Working memory, provided by a system’s RAM, is something that every process needs. Collectively its a shared resource that every process uses while talking to the CPU. Although there are boundaries to make sure no one accidently reads or writes into another one’s working area.

What process sees ?

Every process creates or maintains a memory map and the PCB structure is more or less the same for most OS. Thanks to the concept of virtual memory every process sees the RAM as an exclusive resource and creates its own address space. Just like an array, starting from zero, allocations start with text or instruction data then some space from data structure and then heap memory which is allocated or mapped on demand based on memory requirement. The last or the highest addresses are for stack memory or running function calls. Mapping means creating a link between virtual address space and physical address space and this virtual to physical address translation is done by the system. Similar to physical memory a process can map libraries (code) and other devices into its own virtual address space.

code used in this post can be found here

Memory maps

Every process can know its current mapping using its process id

pid_t pid = getpid();

cat /proc/pid/maps

Every line of this raw output is formatted as below

begin_addr end_addr permission <> device inode mapname

This much information is not much fun. Can be easily procured from the command line or can be parsed inside the process itself. What if a process, given the right permission, can get access to the complete RAM and see its content. That is what we are attempting to do here.

Memory device

Easiest way of doing this is using /dev/mem device and dumping the data into a hex file. But this can be done using a C program as well and more logic could be added to do memory walk and look for known structures and data in memory.

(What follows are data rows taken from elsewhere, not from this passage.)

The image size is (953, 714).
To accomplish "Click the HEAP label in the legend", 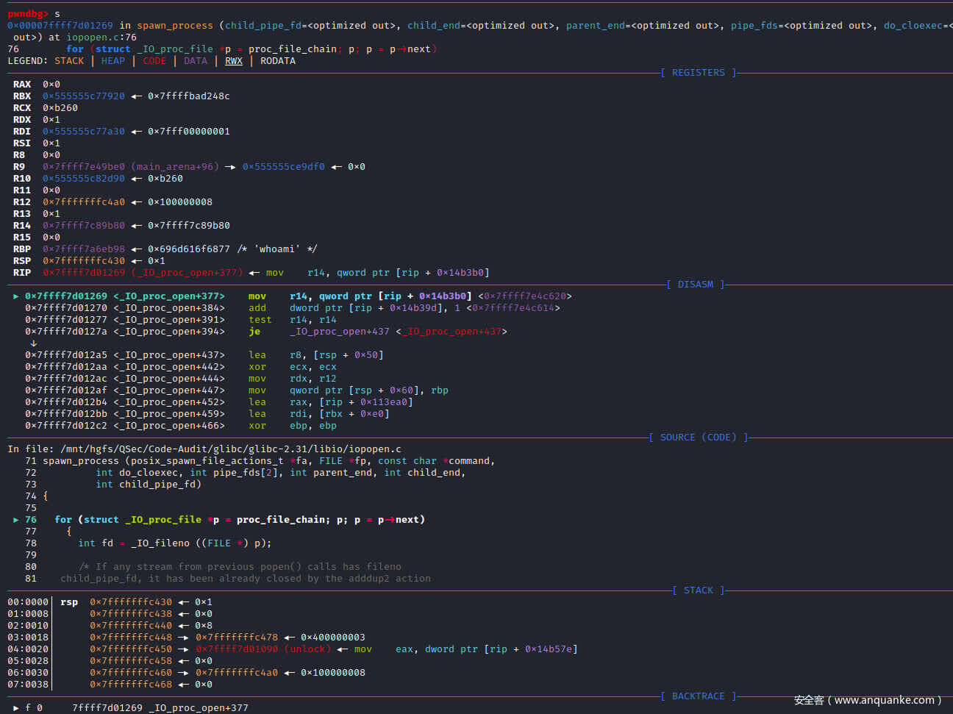I will tap(113, 61).
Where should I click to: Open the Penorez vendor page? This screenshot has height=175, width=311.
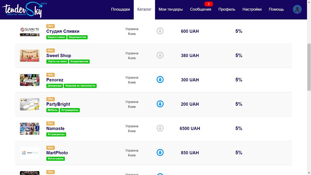point(55,80)
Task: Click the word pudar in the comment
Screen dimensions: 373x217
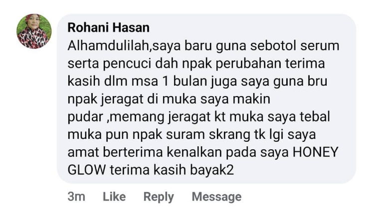Action: (85, 117)
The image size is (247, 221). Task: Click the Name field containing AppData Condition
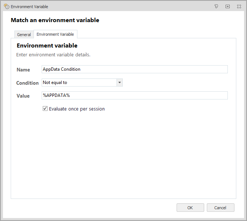tap(135, 69)
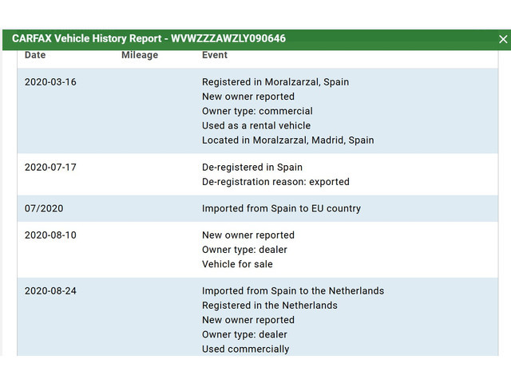Click 'Located in Moralzarzal, Madrid, Spain' line
The height and width of the screenshot is (383, 511).
tap(287, 140)
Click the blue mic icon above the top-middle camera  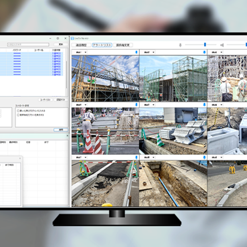coord(204,52)
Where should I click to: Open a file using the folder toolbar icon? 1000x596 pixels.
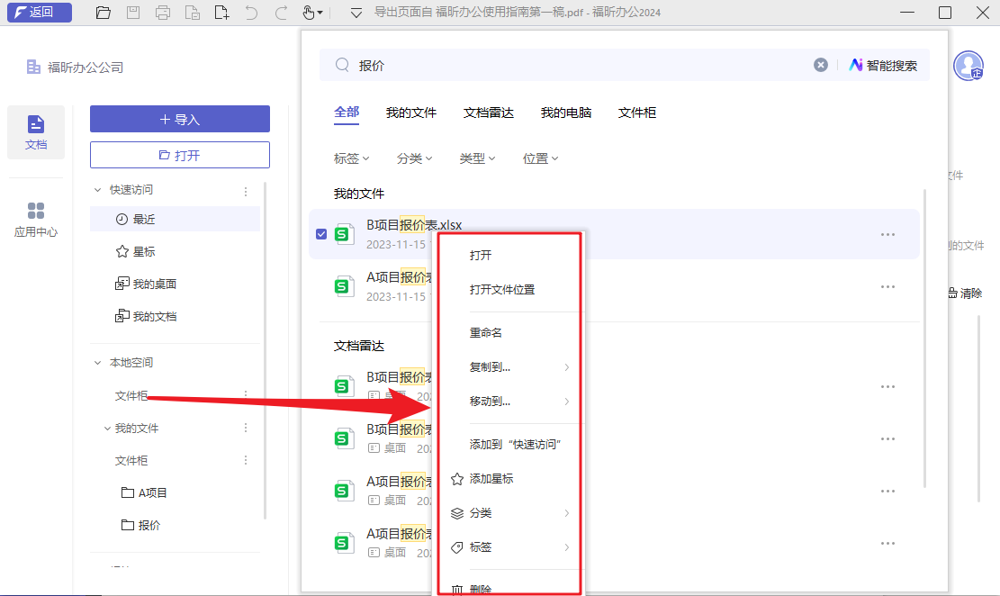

Individual pages can be mapped to processes virtual memory and then read.

code taken from devmem2

// iteratively move cur_addr to cover the region
map_base = mmap(0, walk_size, PROT_READ | PROT_WRITE, MAP_SHARED, fd, cur_addr & ~mask);

This mapped address can be used to read individual byte in the mapped region

virt_addr = map_base + (cur_addr & mask);
for (b = 0; b < walk_size; b++) {
    buffer[b] = *((unsigned char *) (virt_addr+b));
}

This buffer can then be written to a dump file, opened with “wb”

fwrite(buffer, walk_size, 1, dumpfd);

Dump files can be examined later using any hex reader tool, hexdump or a C program.

hexdump -C dump.bin | more